Au niveau régional, il est indéniable que l’Égypte entend se placer comme un acteur central durant cette crise en demandant une réunion d’urgence des délégués permanents de la Ligue des États arabes. Ce faisant, elle cherche à identifier les positions des différents États membres, car bien que la Ligue ne constitue plus un levier de la politique arabe, elle n’en demeure pas moins un mécanisme pour coordonner les différentes tendances. L’adoption d’une politique de non-alignement, l’appel à arrêter toute opération militaire ainsi que l’invitation à passer par les voies diplomatiques pour solutionner la crise constituent probablement la voie idéale pour adopter une position arabe quasi unanime.

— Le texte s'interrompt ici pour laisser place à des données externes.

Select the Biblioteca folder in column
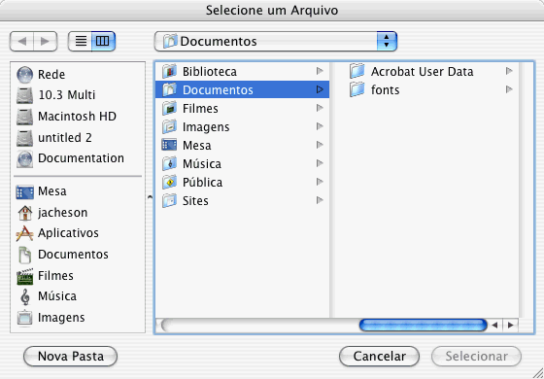The image size is (544, 379). pyautogui.click(x=242, y=72)
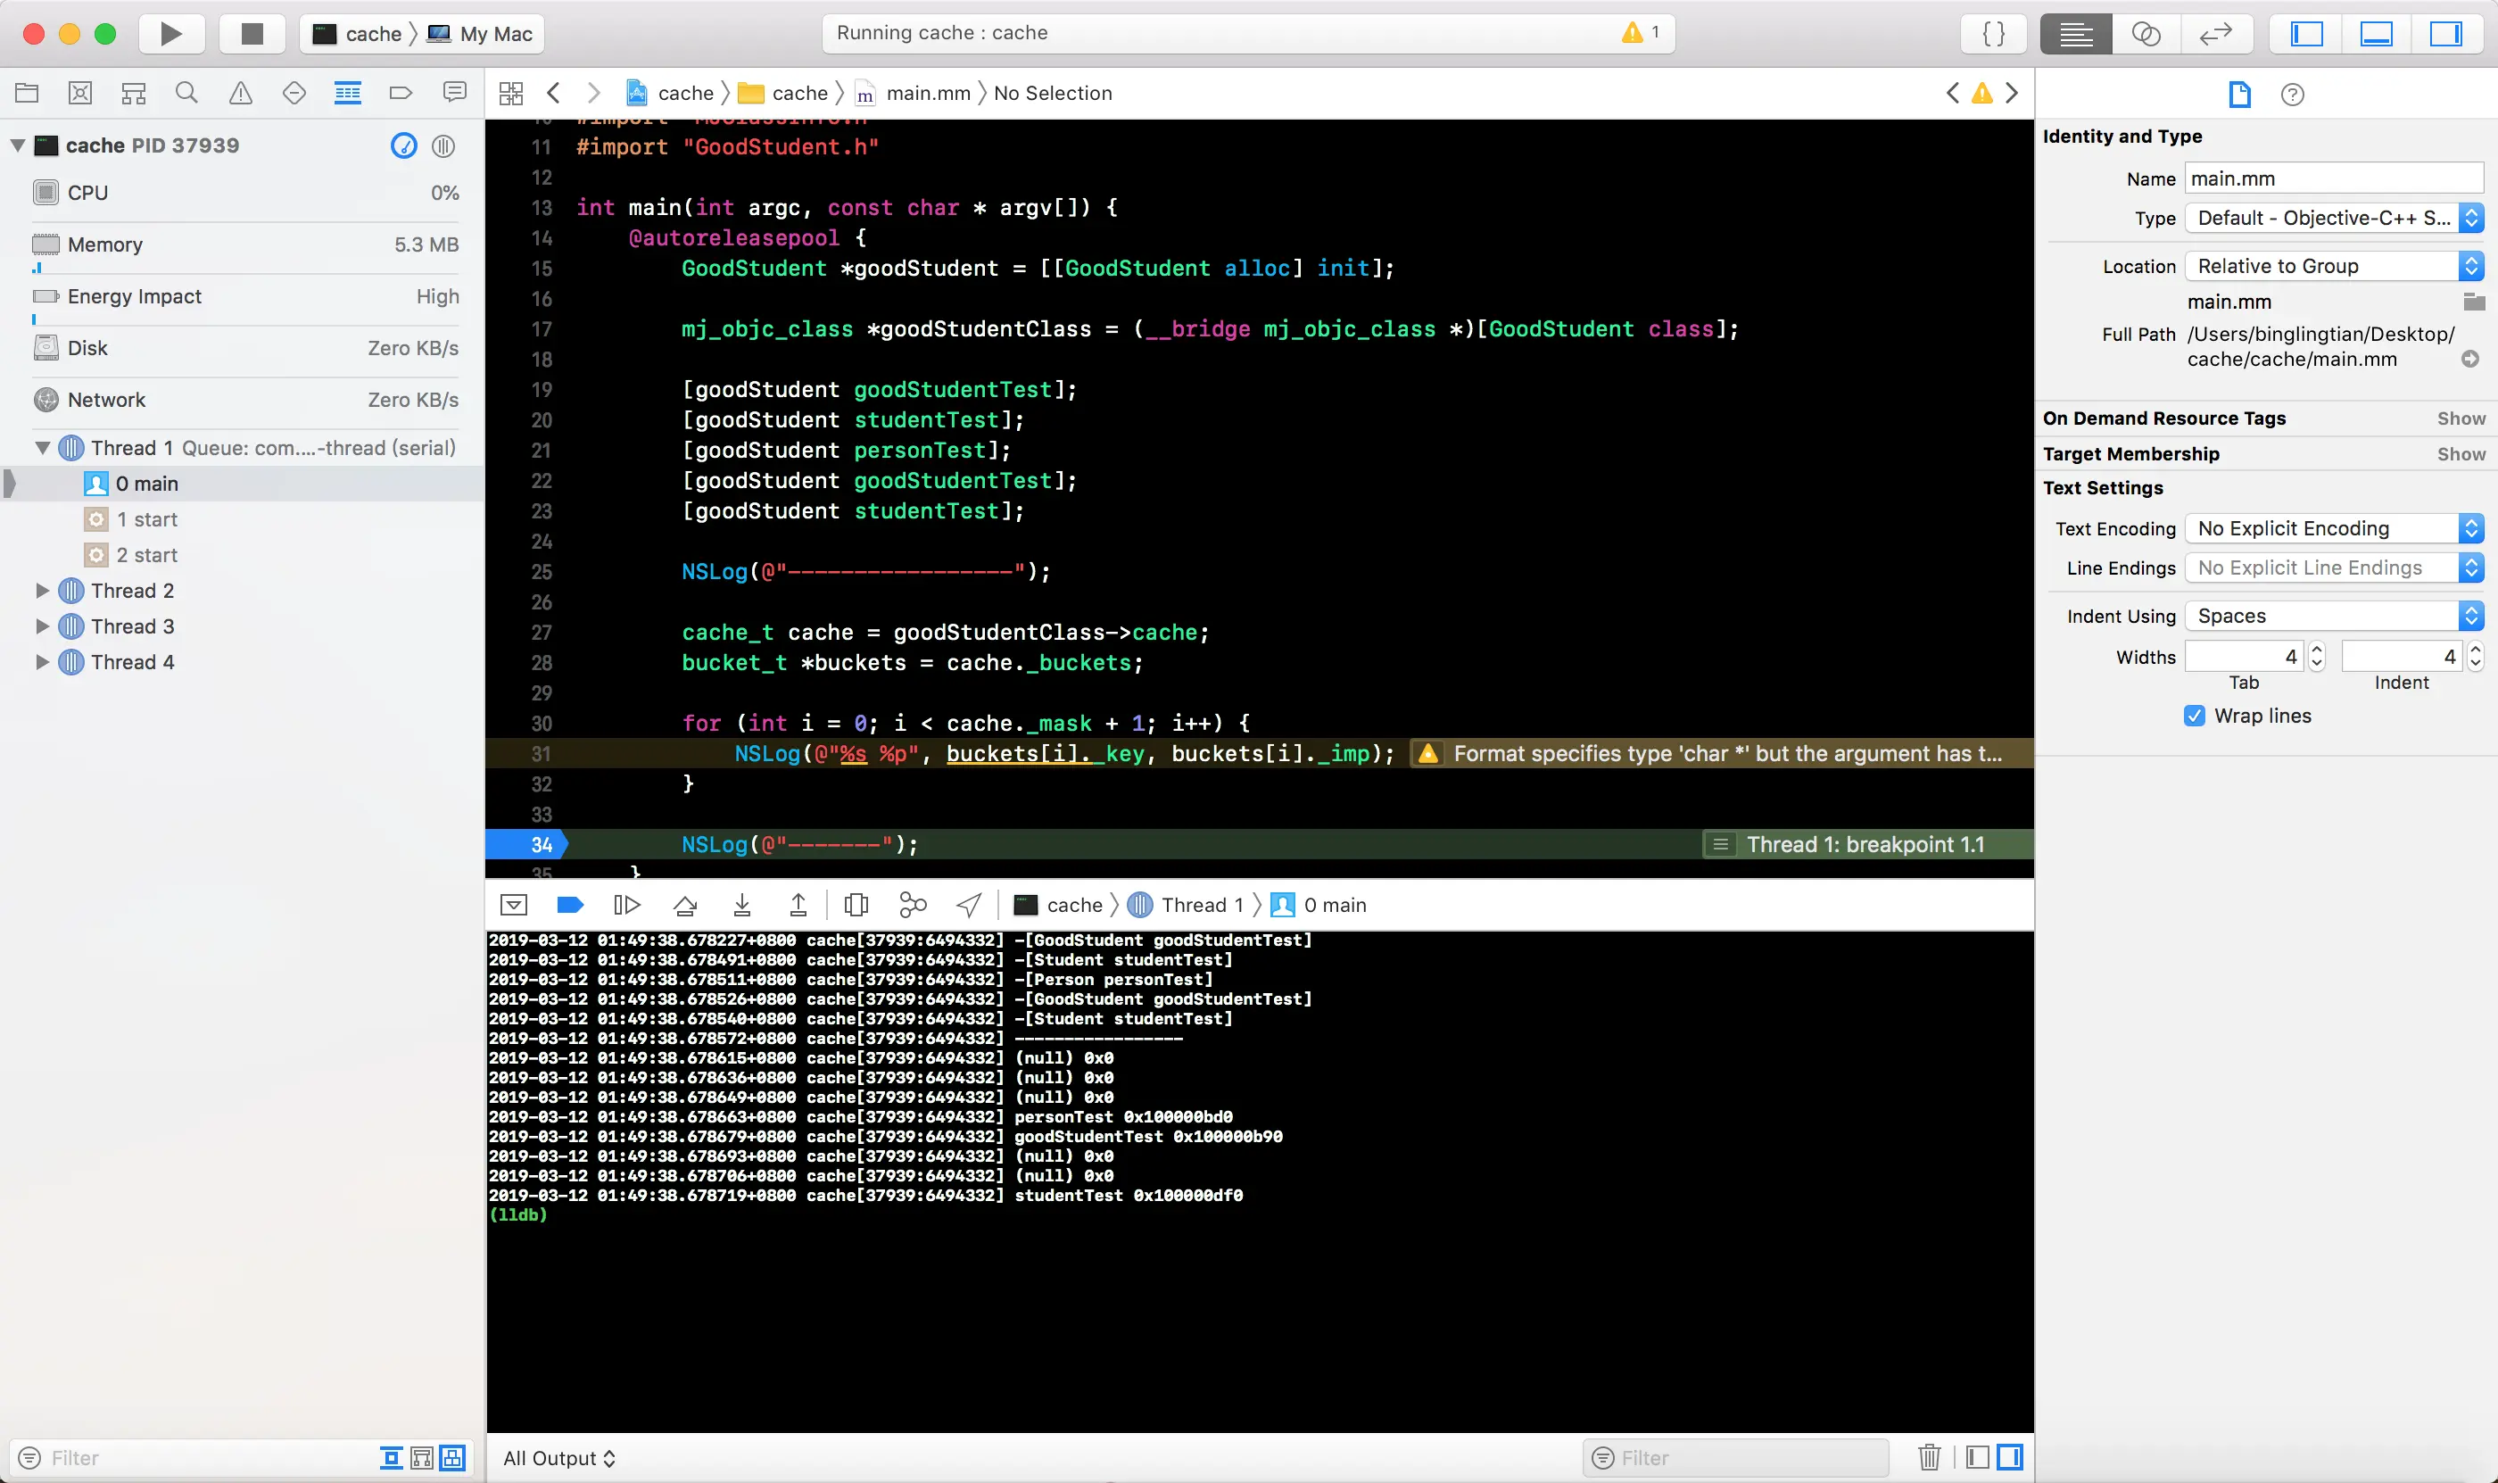Image resolution: width=2498 pixels, height=1483 pixels.
Task: Open the Find navigator search icon
Action: coord(187,94)
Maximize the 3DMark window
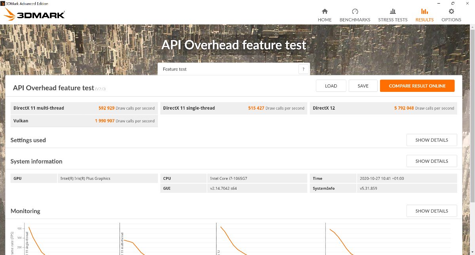The image size is (475, 255). 452,3
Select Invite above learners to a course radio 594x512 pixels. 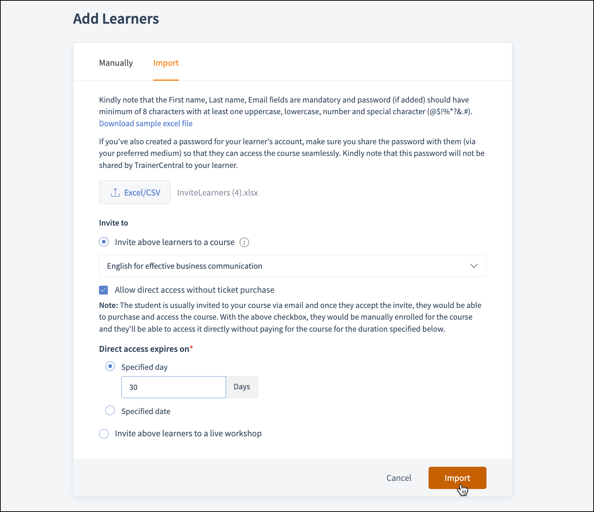point(104,242)
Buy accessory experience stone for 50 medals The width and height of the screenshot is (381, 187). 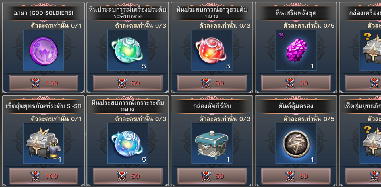[x=127, y=83]
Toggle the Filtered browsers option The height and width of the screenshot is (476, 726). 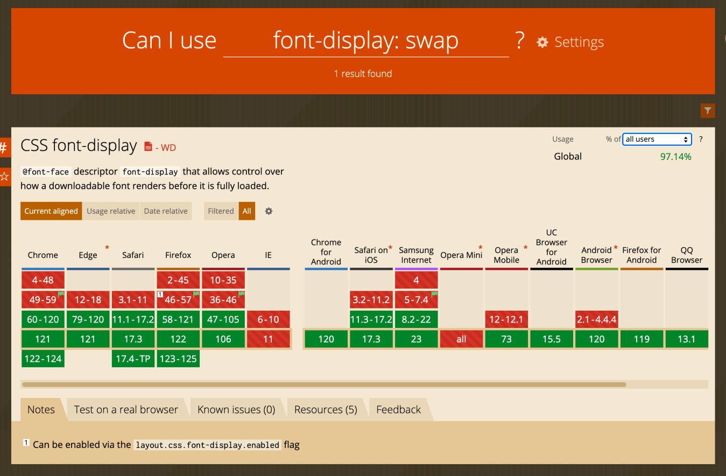pyautogui.click(x=221, y=211)
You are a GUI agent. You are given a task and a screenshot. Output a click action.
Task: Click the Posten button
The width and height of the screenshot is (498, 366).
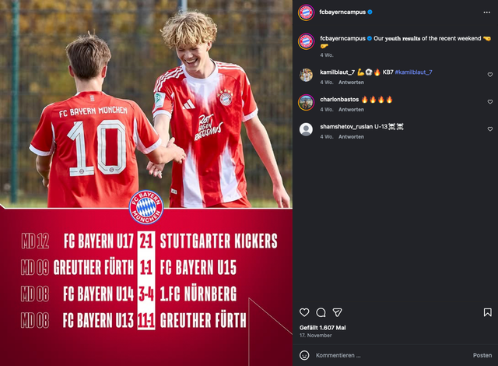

En somme, L’Égypte veut minimiser l’impact économique de cette crise et trouver des solutions qui lui permettraient de la traverser. Le régime part du principe qu’il n’a pas à se battre dans les guerres des autres, tout en s’efforçant de construire une politique équilibrée qui préserve ses intérêts et ses relations de coopération avec les différents acteurs, d’autant plus que Le Caire est loin de la Russie et de l’Ukraine, ce qui lui donne une marge de manœuvre.